Named Executive Officers and Current Directors
For information regarding compensation for our named executive
officers and current directors, see “Executive
Compensation”.
Director Independence
Our board of directors consists of Bill G. Williams, Gerald
Easterling and William Delgado. Our securities are quoted on the
OTC Markets Group, which does not have any director independence
requirements.

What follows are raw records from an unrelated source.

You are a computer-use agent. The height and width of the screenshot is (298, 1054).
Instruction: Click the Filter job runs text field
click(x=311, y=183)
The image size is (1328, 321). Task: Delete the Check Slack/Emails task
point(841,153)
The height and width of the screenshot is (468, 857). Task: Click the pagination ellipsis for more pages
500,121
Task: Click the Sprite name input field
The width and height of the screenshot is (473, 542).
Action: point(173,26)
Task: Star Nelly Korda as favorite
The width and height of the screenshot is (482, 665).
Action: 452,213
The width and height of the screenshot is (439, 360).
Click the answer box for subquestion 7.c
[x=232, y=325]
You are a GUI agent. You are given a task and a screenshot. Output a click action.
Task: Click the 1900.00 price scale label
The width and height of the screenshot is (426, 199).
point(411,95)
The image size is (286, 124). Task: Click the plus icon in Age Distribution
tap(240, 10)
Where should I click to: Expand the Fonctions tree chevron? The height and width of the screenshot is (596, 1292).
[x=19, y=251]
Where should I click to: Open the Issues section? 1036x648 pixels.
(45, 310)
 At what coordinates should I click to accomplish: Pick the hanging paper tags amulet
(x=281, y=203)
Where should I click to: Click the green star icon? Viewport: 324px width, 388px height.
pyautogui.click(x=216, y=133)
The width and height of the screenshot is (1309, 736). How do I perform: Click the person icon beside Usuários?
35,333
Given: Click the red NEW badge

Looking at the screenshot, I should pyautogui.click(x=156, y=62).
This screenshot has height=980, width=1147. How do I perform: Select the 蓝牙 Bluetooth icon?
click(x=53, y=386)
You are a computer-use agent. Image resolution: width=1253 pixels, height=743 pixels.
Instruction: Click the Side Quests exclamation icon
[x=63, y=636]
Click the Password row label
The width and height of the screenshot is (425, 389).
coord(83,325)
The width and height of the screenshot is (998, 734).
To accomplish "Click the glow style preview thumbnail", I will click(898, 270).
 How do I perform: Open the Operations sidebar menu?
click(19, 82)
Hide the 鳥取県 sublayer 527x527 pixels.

We evaluate independence by the standards for
director independence established by applicable laws, rules, and
listing standards including, without limitation, the standards for
independent directors established by The New York Stock Exchange,
Inc., the NASDAQ National Market, and the Securities and Exchange
Commission.
Subject to some exceptions, these standards generally provide that
a director will not be independent if (a) the director is, or in
the past three years has been, an employee of ours; (b) a member of
the director’s immediate family is, or in the past three
years has been, an executive officer of ours; (c) the director or a
member of the director’s immediate family has received more
than $120,000 per year in direct compensation from us other than
for service as a director (or for a family member, as a
non-executive employee); (d) the director or a member of the
director’s immediate family is, or in the past three years
has been, employed in a professional capacity by our independent
public accountants, or has worked for such firm in any capacity on
our audit; (e) the director or a member of the director’s
immediate family is, or in the past three years has been, employed
as an executive officer of a company where one of our executive
officers serves on the compensation committee; or (f) the director
or a member of the director’s immediate family is an
executive officer of a company that makes payments to, or receives
payments from, us in an amount which, in any twelve-month period
during the past three years, exceeds the greater of $1,000,000 or
two percent of that other company’s consolidated gross
revenues. Based on these standards, we have determined that none of
our directors are independent directors.